PROBLEM DESCRIPTION: In the rows below, start with the line containing "Screen dimensions: 1568x706" and go on through the line containing "Action: click(x=1545, y=33)". Set those lines out as a numbered list, dropping any blank lines.

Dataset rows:
[Begin]
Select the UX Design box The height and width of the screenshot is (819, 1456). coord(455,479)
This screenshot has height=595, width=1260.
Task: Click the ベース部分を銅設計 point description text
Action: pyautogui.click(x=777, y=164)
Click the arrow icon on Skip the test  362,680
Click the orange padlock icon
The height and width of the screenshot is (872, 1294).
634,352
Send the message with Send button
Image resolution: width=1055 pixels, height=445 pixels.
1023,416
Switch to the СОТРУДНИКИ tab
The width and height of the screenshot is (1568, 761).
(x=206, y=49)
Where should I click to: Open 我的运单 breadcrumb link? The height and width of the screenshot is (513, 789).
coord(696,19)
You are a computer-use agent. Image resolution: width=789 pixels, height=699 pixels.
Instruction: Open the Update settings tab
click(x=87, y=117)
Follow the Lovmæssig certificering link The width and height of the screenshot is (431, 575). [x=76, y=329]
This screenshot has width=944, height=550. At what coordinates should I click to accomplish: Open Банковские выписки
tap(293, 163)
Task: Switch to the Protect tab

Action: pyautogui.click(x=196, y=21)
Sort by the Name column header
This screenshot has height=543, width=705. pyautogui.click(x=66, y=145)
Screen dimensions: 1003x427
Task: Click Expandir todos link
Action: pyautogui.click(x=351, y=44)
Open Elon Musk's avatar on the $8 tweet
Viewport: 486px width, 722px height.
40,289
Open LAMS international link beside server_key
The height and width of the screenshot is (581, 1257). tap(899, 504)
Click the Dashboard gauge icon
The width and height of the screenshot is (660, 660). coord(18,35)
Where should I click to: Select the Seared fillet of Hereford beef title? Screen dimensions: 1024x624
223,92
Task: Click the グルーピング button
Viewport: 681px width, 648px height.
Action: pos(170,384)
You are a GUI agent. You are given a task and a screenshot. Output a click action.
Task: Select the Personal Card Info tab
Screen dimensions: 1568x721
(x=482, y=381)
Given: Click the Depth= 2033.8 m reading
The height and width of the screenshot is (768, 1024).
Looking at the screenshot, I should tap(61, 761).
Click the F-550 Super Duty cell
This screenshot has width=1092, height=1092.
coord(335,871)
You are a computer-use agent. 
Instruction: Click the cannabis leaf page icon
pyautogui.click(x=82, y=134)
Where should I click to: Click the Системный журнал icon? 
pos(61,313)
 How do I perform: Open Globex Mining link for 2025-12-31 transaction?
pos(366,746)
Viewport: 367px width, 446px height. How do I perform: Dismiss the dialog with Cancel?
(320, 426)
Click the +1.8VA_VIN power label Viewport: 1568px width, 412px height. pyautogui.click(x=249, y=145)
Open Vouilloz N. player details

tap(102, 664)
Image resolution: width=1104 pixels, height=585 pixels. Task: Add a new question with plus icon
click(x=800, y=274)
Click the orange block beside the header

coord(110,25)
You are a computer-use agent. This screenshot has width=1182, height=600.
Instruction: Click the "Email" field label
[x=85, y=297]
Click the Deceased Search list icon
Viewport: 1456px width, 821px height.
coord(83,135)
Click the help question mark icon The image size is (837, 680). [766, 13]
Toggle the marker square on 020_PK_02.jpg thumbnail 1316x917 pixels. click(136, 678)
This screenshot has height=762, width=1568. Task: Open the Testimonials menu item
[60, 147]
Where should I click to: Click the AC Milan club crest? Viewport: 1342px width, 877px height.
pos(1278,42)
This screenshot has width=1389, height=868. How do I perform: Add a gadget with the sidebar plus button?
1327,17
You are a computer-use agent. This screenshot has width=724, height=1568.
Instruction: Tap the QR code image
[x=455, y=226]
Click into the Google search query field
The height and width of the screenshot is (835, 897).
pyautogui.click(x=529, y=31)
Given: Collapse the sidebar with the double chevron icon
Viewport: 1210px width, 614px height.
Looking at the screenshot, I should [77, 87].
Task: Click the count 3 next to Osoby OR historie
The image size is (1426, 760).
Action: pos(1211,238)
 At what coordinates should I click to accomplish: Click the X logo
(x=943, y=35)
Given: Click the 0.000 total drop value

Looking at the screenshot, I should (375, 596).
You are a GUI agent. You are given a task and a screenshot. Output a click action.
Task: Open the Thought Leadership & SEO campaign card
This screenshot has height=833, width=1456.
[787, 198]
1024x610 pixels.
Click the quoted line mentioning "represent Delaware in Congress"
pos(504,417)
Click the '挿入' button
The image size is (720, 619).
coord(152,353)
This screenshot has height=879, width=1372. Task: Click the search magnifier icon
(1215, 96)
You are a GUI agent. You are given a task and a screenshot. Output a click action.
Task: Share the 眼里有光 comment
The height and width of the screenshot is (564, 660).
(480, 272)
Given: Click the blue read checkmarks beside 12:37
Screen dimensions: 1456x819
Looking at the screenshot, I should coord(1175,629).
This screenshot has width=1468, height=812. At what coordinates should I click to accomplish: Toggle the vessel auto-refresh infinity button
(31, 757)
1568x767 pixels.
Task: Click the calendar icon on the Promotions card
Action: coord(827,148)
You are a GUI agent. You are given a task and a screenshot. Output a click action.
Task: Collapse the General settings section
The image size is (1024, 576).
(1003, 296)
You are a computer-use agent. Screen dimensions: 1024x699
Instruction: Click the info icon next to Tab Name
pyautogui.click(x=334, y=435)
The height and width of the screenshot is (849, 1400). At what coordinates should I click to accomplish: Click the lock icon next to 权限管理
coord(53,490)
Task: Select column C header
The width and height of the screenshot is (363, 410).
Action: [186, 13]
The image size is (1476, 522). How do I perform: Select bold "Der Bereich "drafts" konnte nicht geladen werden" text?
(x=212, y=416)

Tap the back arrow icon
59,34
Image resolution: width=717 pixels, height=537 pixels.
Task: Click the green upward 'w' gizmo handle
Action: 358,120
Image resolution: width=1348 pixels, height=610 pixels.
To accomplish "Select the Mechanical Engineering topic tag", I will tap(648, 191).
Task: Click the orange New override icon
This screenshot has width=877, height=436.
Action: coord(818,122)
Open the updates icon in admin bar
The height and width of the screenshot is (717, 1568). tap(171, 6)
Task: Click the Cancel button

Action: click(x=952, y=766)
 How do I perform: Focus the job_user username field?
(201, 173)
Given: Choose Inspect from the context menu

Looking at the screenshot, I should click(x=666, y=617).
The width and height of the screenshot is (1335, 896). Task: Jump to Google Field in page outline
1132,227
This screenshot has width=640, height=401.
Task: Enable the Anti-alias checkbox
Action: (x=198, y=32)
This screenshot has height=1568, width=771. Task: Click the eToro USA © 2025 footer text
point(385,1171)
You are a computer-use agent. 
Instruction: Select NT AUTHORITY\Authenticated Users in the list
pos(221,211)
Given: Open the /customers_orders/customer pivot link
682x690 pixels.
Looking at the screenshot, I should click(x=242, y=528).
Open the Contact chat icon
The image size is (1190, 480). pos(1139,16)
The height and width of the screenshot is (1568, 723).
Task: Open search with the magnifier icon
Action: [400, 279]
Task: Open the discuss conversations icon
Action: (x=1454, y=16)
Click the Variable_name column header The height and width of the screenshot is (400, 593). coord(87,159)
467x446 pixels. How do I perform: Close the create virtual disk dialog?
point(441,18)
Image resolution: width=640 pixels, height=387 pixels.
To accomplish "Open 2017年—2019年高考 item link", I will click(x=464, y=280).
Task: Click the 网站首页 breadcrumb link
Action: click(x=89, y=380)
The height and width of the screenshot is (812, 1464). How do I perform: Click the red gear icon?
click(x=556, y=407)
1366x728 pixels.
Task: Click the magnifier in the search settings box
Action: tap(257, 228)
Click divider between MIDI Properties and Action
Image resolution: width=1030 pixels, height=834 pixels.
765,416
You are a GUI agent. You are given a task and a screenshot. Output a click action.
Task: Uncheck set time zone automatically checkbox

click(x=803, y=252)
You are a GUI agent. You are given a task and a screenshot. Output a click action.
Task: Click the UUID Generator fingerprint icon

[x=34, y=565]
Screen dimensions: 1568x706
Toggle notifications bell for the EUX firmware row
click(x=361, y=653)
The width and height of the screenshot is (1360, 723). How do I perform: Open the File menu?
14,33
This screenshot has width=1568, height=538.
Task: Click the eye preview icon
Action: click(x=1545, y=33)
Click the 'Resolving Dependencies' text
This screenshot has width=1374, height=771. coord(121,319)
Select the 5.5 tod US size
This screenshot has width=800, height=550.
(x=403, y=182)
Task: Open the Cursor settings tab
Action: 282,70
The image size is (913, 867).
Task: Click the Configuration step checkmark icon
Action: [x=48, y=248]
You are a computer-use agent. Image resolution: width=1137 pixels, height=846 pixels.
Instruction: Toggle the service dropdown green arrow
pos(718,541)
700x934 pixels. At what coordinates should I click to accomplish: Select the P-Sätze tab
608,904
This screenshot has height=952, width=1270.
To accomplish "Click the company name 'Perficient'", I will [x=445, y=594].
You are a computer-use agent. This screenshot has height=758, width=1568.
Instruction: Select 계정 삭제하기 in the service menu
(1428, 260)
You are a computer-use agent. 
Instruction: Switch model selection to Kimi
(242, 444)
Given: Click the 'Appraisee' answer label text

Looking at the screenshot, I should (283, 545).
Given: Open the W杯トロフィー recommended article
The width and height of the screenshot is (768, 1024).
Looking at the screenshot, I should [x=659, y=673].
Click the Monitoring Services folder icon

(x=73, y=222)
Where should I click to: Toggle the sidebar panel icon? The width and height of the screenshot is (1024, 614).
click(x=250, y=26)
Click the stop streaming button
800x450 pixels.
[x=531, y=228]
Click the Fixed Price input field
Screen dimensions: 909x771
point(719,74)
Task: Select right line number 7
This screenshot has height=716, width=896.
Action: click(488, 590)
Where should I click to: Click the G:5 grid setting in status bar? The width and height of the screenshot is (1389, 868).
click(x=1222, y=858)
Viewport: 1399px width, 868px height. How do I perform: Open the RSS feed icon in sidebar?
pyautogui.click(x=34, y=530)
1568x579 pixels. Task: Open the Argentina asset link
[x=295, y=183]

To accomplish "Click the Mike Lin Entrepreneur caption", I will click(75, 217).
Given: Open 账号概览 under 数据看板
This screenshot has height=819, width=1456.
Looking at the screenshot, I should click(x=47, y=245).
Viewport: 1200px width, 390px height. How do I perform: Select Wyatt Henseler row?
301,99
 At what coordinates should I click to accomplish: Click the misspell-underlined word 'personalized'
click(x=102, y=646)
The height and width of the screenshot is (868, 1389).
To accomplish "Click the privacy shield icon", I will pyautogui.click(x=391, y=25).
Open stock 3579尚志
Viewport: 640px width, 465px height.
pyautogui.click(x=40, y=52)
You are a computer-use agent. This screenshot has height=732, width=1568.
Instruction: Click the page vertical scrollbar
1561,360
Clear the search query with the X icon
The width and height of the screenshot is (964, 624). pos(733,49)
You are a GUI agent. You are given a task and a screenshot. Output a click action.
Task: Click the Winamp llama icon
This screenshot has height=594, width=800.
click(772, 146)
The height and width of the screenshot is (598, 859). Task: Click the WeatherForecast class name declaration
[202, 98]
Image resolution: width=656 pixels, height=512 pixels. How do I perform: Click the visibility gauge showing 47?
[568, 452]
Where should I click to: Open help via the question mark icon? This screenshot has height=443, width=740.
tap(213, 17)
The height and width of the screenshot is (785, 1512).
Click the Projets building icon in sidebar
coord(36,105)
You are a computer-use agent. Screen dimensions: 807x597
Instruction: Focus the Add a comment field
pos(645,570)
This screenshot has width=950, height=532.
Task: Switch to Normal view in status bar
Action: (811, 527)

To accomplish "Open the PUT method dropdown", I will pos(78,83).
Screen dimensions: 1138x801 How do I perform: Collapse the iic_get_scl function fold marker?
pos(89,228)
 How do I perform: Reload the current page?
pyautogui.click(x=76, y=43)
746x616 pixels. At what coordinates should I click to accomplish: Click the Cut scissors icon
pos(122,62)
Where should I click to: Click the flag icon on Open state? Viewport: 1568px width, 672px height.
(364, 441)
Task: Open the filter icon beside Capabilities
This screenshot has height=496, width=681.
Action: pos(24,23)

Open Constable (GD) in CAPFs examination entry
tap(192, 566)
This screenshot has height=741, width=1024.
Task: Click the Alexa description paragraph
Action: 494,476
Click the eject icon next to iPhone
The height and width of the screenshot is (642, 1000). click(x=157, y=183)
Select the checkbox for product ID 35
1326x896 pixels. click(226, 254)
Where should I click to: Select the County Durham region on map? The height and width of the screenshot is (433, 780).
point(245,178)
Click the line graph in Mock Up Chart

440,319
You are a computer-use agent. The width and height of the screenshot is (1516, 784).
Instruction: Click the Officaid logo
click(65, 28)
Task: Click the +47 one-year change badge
[End]
EXERCISE RESULT:
1. Screen dimensions: 1568x706
2. Toggle notifications bell for the EUX firmware row
3. click(x=361, y=653)
4. The width and height of the screenshot is (1360, 723). How do I perform: Open the File menu?
5. 14,33
6. This screenshot has width=1568, height=538.
7. Task: Click the eye preview icon
8. Action: click(x=1545, y=33)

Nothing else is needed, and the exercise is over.